Output all entries verbatim. Skip pictures.
=== Section Start ===
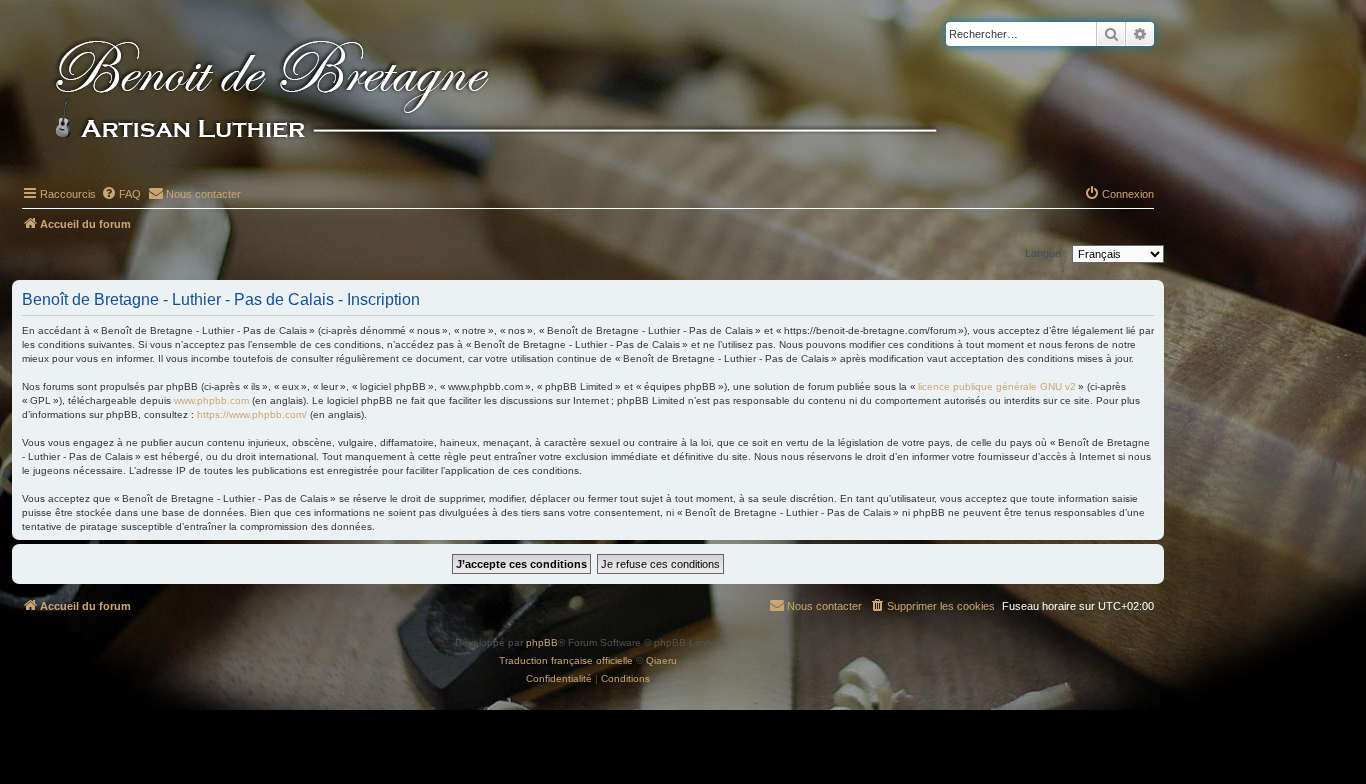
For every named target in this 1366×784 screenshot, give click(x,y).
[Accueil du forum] (529, 92)
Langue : (1046, 253)
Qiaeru (661, 660)
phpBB (542, 642)
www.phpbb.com (211, 400)
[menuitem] (121, 194)
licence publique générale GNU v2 (997, 386)
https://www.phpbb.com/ (252, 414)
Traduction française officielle (566, 660)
=== Section End ===
_RESULT_:
For every named target in this 1366×784 screenshot, give click(x,y).
[Accueil du forum] (529, 92)
Langue : (1046, 253)
Qiaeru (661, 660)
phpBB (542, 642)
www.phpbb.com (211, 400)
[menuitem] (121, 194)
licence publique générale GNU v2 (997, 386)
https://www.phpbb.com/ (252, 414)
Traduction française officielle (566, 660)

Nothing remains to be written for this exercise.